Of course, the use of any new technology poses potential challenges, and understanding how banks are actually using AI is high on the ECB’s agenda. So far, most banking applications for AI have focused on automating repetitive processes such as data reconciliations. In contrast the use of deep learning, which allows algorithms to change the way banks operate with limited human input, is still in its infancy. Some of the potential risks that could arise from AI – whichever uses it is put to – include:

  • Data bias: The risk of statistical errors or interference arising from the inherent features of datasets.
  • Privacy breaches: The desire to reduce risks must not override the protection of sensitive personal and commercial data.
  • Data loss: Shared criteria for data preservation will be vital in maintaining the accessibility of big data.
  • Regulation: GDPR sets out a number of limitations on automated decision-making, which could limit the efficiency and efficacy of AI.
  • Malicious manipulation: As the use of AI grows, the potential for malicious manipulation of big datasets may also increase.
  • Opacity: The more advanced AI algorithms become, the harder it can be to understand and monitor the conclusions that they draw.

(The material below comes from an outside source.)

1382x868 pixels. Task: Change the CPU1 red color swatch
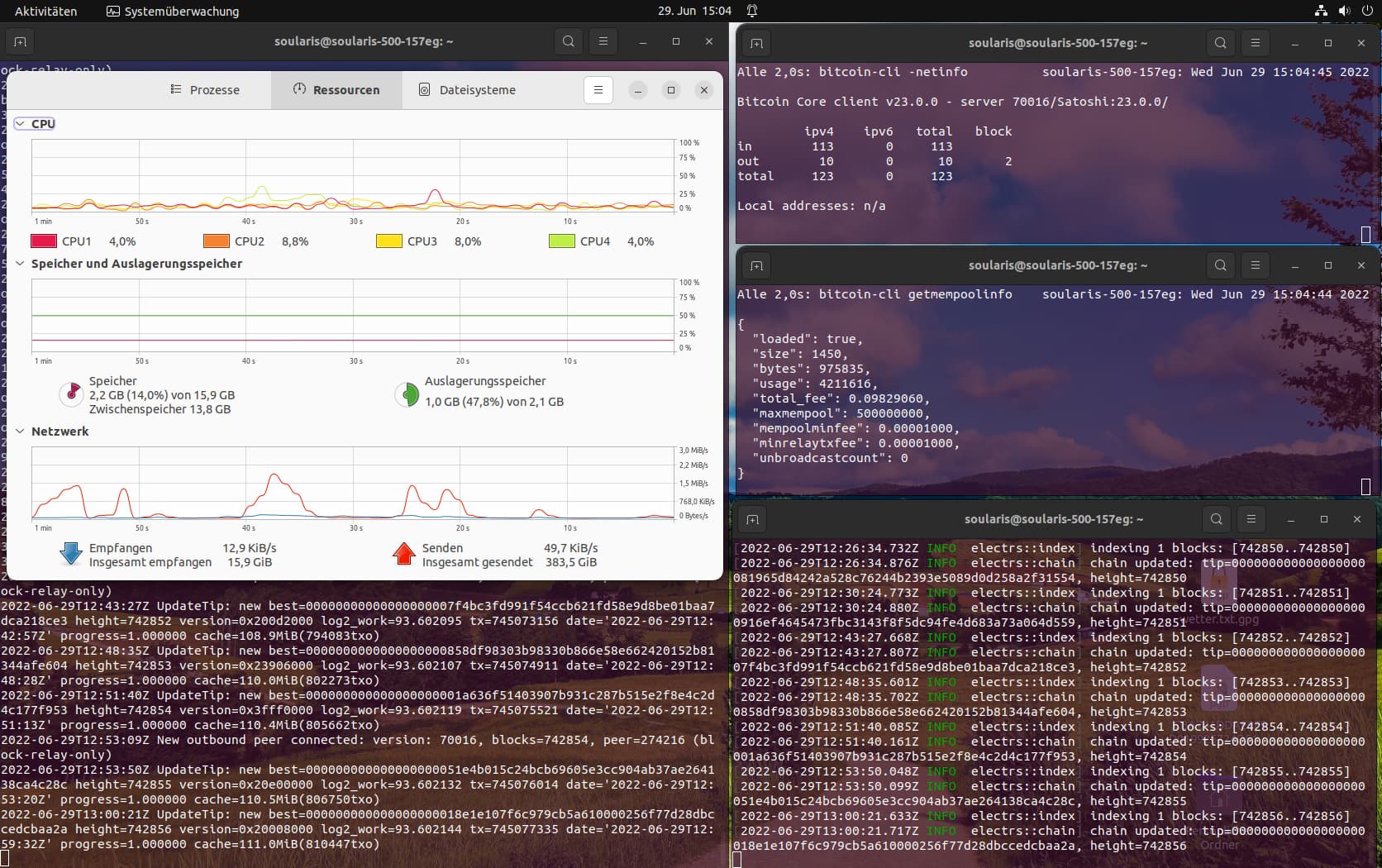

Managing these risks will require banks to have an effective governance framework. Establishing teams with a careful combination of scientific, engineering, statistical and economic skills will also be vital, as it is clear that AI programmes are only as good as their underlying data and their human interpretation. AI may still be in its early days, but using and managing it effectively will be of growing importance for banks and supervisors during the decade that lies ahead.